Purim is a day that will be for all of eternity, for we learn in the Bible that following the Final Redemption, when we are escorted by God into the world of unconditional love, there is but one day that shall remain, and that day is Purim.
The spiritual concept of certainty is one that we speak of often in our studies at The Kabbalah Centre. Certainty is the knowledge that the Light is in everything and everyone; that there is no situation or person who is without good. Everything is from the Light and of the Light and, as such, everything is to the benefit of our individual and global evolution. We live in a world of chaos, where it is so easy to lose this certainty. Sure, we may have it when the chips are up and life is going according to our plans, but what happens when life throws us the unexpected? Do we say, “Wait a minute, this isn’t right!” or do we embrace that it must be right, that all situations the Creator places before us are meant to teach us something, and that by learning its lessons we can be brought into a better way of life.
One might say certainty is the understanding that even in the darkness there is Light. But I think it goes much deeper than that. The most profound certainty is knowing that there is no darkness at all. This is the power of Purim. It is said that on this day, we should achieve a level of consciousness where Haman, who represents the evil inclination, and Mordechay, who is representative of the Light, are indistinguishable.
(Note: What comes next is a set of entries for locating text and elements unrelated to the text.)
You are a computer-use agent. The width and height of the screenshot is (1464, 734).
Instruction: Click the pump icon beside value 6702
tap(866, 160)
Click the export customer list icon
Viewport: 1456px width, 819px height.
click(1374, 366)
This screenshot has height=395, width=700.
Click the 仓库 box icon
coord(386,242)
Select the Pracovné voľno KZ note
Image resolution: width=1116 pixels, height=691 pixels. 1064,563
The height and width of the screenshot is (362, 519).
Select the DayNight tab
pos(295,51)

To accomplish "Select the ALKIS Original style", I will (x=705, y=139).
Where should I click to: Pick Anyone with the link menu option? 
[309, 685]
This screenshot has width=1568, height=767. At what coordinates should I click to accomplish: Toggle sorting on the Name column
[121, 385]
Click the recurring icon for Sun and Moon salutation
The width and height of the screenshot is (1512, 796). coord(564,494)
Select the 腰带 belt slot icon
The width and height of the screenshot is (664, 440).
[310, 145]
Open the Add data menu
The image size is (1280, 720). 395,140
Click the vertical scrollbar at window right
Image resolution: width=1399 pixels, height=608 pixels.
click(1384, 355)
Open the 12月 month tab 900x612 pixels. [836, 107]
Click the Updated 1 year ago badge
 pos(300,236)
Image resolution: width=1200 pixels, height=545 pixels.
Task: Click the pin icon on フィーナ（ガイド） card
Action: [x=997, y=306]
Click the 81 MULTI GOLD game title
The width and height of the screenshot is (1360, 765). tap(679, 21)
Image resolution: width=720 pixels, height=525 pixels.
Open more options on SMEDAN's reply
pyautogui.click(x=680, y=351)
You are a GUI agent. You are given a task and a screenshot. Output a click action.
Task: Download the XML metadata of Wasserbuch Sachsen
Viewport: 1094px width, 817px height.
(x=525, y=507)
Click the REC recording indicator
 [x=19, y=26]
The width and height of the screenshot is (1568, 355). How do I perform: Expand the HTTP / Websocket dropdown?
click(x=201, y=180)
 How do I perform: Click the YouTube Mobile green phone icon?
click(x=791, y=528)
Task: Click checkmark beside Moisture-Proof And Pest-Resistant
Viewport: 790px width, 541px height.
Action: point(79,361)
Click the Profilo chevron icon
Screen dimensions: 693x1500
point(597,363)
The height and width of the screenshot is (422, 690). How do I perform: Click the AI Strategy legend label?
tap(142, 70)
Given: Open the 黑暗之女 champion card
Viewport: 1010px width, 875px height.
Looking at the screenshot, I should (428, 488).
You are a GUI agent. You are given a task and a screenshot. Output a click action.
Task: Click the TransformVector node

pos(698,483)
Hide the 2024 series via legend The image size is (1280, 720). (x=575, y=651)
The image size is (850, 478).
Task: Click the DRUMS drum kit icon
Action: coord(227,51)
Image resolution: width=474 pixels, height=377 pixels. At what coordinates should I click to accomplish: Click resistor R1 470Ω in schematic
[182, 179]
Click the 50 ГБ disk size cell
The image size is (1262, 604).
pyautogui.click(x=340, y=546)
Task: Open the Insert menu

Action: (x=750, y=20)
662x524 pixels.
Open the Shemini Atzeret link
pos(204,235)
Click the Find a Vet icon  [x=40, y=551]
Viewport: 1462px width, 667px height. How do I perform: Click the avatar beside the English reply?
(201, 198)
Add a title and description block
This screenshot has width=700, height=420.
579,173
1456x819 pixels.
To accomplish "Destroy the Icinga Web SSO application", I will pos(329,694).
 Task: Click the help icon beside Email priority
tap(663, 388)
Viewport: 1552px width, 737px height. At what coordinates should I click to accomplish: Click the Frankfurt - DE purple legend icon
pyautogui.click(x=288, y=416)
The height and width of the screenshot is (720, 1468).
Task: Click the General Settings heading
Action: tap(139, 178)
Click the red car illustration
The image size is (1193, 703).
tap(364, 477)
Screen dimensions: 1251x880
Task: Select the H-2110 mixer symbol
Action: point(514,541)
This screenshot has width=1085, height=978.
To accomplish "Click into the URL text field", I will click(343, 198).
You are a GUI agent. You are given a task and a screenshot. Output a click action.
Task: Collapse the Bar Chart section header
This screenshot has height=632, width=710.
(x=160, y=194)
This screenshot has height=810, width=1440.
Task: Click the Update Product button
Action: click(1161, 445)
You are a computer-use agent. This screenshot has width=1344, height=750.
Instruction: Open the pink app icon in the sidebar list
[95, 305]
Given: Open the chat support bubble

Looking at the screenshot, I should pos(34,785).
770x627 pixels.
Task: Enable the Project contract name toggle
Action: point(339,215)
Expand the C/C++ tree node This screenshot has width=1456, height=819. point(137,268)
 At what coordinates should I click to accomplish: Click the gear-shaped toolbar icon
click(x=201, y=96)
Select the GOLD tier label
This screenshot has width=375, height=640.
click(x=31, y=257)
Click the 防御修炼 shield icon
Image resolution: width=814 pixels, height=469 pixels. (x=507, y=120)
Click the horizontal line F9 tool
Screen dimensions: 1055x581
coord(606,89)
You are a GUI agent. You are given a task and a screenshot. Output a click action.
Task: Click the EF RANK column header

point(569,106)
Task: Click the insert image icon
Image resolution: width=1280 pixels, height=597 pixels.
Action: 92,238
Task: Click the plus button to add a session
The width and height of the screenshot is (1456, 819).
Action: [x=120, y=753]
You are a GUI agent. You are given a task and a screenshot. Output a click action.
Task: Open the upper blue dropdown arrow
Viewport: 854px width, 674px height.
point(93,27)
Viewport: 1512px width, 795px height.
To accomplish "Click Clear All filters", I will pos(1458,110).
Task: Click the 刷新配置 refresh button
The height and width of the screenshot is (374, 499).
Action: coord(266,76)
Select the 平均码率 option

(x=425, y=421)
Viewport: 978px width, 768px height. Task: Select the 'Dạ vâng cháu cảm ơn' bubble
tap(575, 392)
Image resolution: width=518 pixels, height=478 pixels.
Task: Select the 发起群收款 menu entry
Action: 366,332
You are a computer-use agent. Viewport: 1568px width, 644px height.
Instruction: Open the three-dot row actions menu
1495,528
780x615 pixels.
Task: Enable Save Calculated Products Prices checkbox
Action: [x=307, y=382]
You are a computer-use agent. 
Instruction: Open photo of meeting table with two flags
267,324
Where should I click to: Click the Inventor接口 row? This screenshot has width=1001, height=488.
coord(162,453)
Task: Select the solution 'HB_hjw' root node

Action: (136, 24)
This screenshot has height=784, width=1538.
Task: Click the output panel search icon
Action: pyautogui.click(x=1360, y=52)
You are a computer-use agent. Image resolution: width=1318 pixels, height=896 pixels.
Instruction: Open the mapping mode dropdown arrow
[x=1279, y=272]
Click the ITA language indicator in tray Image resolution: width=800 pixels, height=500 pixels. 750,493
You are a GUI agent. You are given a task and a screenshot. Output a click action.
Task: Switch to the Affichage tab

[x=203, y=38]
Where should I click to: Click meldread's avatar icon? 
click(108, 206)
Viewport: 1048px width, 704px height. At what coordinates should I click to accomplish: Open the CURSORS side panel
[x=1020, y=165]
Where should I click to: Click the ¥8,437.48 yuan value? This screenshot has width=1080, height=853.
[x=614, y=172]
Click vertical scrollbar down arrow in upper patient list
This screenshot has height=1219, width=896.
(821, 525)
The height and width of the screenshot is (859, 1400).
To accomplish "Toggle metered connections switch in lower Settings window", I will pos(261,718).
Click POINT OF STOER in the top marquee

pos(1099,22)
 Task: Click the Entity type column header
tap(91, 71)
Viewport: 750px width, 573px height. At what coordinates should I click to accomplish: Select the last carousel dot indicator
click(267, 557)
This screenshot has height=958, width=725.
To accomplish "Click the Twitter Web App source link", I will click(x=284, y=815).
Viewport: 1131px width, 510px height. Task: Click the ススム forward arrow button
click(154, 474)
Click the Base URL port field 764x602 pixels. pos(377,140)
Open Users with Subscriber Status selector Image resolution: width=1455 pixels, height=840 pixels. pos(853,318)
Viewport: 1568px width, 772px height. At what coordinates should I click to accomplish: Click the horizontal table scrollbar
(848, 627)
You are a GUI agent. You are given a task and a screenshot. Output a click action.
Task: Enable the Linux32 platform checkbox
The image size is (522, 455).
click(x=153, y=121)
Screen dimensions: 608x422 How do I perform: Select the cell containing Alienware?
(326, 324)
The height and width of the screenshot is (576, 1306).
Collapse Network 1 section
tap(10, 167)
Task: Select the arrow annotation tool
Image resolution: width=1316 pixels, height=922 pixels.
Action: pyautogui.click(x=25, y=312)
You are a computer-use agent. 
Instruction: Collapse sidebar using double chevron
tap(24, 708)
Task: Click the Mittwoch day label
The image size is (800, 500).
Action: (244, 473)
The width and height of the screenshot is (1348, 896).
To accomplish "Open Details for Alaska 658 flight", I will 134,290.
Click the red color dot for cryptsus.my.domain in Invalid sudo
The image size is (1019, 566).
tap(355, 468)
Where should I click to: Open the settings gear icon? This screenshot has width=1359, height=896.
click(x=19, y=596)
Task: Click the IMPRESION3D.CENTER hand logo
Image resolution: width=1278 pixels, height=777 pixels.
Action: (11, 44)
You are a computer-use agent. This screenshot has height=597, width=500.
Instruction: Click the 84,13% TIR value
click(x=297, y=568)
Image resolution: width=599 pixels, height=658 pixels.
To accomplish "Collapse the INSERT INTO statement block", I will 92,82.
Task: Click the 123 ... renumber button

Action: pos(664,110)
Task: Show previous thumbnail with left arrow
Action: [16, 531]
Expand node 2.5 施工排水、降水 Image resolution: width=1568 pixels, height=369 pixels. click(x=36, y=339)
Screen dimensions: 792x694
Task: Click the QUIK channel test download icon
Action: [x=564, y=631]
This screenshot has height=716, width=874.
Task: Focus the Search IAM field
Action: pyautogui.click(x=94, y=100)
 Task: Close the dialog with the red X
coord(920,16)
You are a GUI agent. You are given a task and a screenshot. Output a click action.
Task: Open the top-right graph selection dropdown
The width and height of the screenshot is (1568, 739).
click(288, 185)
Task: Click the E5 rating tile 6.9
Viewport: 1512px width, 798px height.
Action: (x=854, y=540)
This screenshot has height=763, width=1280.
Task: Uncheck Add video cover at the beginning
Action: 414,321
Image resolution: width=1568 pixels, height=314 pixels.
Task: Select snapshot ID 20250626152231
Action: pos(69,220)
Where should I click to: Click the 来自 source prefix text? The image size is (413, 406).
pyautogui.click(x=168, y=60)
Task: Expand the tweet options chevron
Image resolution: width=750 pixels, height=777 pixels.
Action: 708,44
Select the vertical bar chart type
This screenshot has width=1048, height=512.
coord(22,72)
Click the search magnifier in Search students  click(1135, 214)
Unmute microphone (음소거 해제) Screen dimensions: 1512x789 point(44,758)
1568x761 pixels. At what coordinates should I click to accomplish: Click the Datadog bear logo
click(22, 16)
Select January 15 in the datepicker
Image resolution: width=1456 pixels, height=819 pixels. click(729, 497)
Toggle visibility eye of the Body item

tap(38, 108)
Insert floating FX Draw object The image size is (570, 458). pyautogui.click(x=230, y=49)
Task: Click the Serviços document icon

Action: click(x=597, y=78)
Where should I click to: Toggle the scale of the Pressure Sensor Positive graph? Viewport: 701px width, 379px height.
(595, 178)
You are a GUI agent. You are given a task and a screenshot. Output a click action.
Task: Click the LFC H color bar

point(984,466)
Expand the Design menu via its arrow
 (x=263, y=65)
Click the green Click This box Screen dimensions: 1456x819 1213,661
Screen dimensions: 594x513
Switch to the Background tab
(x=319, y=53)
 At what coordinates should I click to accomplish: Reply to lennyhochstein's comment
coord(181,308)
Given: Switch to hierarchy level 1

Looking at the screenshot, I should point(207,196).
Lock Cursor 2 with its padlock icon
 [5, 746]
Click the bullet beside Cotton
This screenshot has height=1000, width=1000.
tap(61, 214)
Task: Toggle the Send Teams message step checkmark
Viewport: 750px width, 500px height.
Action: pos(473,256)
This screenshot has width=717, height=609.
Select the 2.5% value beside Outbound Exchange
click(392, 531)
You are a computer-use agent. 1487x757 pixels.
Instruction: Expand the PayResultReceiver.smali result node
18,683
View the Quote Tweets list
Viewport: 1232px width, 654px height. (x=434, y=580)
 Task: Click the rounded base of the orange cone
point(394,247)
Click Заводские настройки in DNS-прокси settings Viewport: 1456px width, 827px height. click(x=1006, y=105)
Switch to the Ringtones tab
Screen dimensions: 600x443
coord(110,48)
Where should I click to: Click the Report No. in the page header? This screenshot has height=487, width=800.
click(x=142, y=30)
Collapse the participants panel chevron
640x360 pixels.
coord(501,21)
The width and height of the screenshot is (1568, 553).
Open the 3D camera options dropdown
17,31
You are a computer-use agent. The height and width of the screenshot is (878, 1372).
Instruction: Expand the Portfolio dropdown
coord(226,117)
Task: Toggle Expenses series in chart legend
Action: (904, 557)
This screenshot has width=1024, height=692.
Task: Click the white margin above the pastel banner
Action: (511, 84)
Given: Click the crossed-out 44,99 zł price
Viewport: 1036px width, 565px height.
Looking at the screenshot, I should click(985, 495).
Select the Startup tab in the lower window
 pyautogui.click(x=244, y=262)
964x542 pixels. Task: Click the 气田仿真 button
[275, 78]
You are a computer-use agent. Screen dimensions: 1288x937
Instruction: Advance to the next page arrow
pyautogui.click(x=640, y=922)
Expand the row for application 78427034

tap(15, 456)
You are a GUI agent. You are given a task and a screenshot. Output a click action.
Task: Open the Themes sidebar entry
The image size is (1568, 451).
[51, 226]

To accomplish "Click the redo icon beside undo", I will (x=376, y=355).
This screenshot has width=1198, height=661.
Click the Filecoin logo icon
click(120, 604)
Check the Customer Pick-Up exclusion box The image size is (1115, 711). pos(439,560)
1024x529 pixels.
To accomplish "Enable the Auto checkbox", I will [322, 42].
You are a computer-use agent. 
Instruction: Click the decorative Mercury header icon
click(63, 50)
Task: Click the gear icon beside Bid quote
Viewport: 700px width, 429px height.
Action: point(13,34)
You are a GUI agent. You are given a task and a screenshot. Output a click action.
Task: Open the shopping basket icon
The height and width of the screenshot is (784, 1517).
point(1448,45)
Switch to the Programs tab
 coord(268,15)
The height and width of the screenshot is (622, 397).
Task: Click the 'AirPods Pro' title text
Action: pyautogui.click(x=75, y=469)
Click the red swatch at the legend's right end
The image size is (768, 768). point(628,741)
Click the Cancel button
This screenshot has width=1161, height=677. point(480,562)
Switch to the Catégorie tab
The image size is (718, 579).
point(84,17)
What this means for each of us is that for these 24 hours, there is an energy available in the universe that can help us tune our consciousness to the Light. It is often said that angels have no free will—but, in fact, they do. They have the same freedom we do, yet angels see the totality of the Light of the Creator with no veils creating an illusion of darkness. This means that all they see is Light. If we could tell what is light and what is darkness with totally clarity, who would choose darkness? To give us the ability to choose the Light of our own free will, the Creator concealed it. It is also said that Moses achieved a level of angel, letting us know that Moses reached a state of consciousness where he saw everything as Light.
This is called the Tree of Life consciousness. Unlike the Tree of Knowledge of Good and Evil, Moses no longer viewed life as good and evil. This is the gift of Purim.
Not even Yom Kippur, one of the highest of the Holy Days, is as powerful as the Light of Purim, for Yom Kippurim means: A day likePurim! Yom Kippur is like Purim, but it is not Purim. On Yom Kippur, we ask forgiveness for the multitude of things we have done in the past year that were not so spiritually correct. On Purim, these restrictions are not necessary. We are granted the forgiveness freely from the Creator. Why is this? Because in the Creator’s eyes, there is nothing to seek forgiveness for. From where the Creator abides, we are already in our perfected state.
The process for us to get there only exists in the level of Malchut or Kingdom— this physical world. At the time of the Final Redemption, we will see how even the times we have made mistakes or spiritually fallen were all part of a Divinely constructed plan to bring us closer to the Creator. When we fall, we see the moment in which there is darkness. But from the perspective of the Infinite, there is no darkness as each moment is meant to inch us ever closer to the Light. This is certainty.
May the energy we receive on Purim sustain us with the ability to see through God’s eyes. May we look upon every person as perfect, every circumstance as good, and every living being as holy—including ourselves. May we understand— nay, may we know—with every fiber of our being that all is Light, and Light is all.
Perhaps if we can make this our consciousness for these 24 hours, then we can see every day become Purim in our lifetime.